SPEESH READS FACT DEPT: Just about perfect, cliché-free Historical Fiction. I’ve checked.
The return to his old stamping grounds is superbly drawn by PFC, bleak and desperate. People more or less abandoned to their fate by the rest of the country. Hard to call it home or have fond memories of, unless you’ve escaped. There’s no doubt that Jack will have to get away and the conflict, desperation and guilt he feels is conveyed masterfully. If you’ve paid for the battles, then you’ll also be amply rewarded. But be prepared, it isn’t an easy ride, as Jack fights the only way he can, and PFC writes the way it should be written – in the middle, at the sharp end down and dirty, in the mud, the blood and the beer. Well, maybe not beer…gin?

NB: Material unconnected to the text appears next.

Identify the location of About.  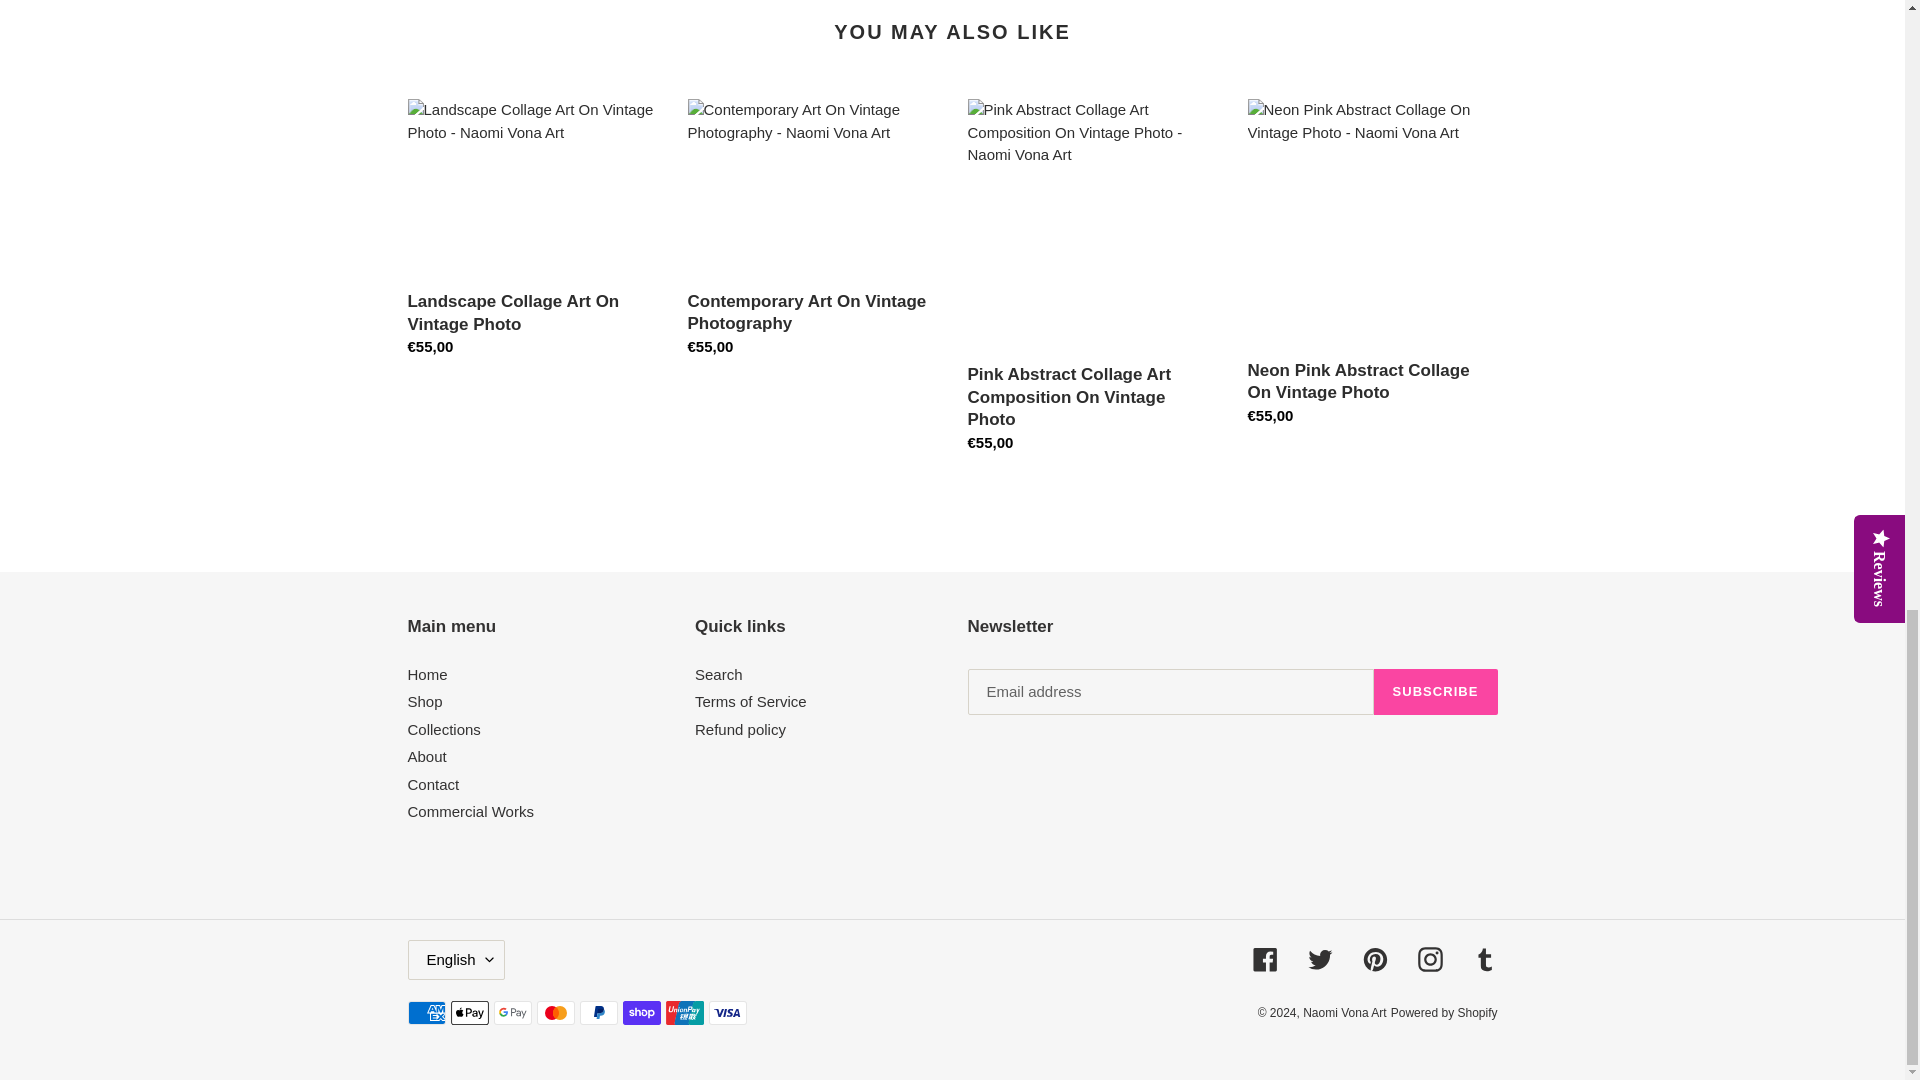
(427, 756).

Previously, Jack fought as different people by appropriating their uniform, so people don’t know who he is. Here, the search for an identity, is mostly internal. As he searches for the real Jack Lark. Who is he and what does Jack Lark want from his life next? It’s not a struggle that is, or is going to be, easy, but it’s one that will keep me (and many more) glued to his wonderful story.